Otolaryngologists Dr. Christopher Fundakowski and Dr. Elizabeth Cottrill recently performed the first transoral thyroidectomy in Philadelphia.
Otolaryngologists Dr. Christopher Fundakowski and Dr. Elizabeth Cottrill recently performed the first transoral thyroidectomy in Philadelphia at Thomas Jefferson University Hospital. The patient had an enlarged benign cystic nodule on their thyroid that you could see protruding from their neck. Prior to this case, the typical approach would have been a traditional “open” surgery that would leave a visible scar across the patient’s neck. However, with this approach, there is no visible scar, and the patient was discharged home the same day.
We sat down with Dr. Fundakowski to learn more about transoral thyroidectomy and how it differs from traditional surgery.
Why might someone need a thyroidectomy?
There are several different reasons why someone would need a thyroidectomy; such as for thyroid cancer, large nodules which interfere with swallowing/breathing, or an overactive thyroid
What exactly happens during a thyroidectomy?
The patient is completely asleep during the procedure. In the standard approach, there is typically a two-inch incision in the front of the neck. The thyroid gland is located beneath a thin layer of muscles. There are blood vessels to the gland that then need to be clipped. At each corner of the thyroid gland, there is a small calcium regulating gland called a parathyroid gland that the surgeon will identify and make sure not to remove. Before the gland is removed, the surgeon will identify the nerves to the voice box and make sure it is protected. The incision is then closed with sutures.

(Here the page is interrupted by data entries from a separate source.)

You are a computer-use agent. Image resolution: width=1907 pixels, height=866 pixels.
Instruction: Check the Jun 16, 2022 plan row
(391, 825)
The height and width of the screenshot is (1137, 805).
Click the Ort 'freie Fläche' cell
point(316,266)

In the transoral approach, there is a one-inch incision in the mouth behind the lip and no neck incision. The surgeon then uses a camera and longer instruments to get to the gland. The mouth incision is then closed with stitches and there is no visible scar.
What does recovery look like from a transoral thyroidectomy?
After a transoral thyroidectomy, there can be some bruising on the neck, just as a traditional “open” surgery and this is typically treated with ice packs. The patients can still eat the same day as their surgery, they just rinse their mouth afterwards. There is no increase in infection risk and safety outcomes are the same as open surgery. Some temporary numbness in the front of the chin is normal. The patients are also given instructions on neck stretching exercises.
What are some factors that are used to determine candidacy for this procedure?
Patient anatomy, nodule size, nodule location and history of head/neck surgery are the main factors used to determine candidacy. There are about 150,000 thyroid and 100,000 parathyroid cases per year. Based on recent studies, approximately 50% of patients would be candidates for this approach, but there have been less than 500 total cases performed in the US so far in the last three years. So many patient do not know this is available and there are extremely few centers that provide this approach.
Are there any next steps after the procedure?
After a patient has recovered from a transoral thyroidectomy, the standard postoperative follow-up and surveillance takes place. There is one major exception—no one will be able to tell that you had surgery.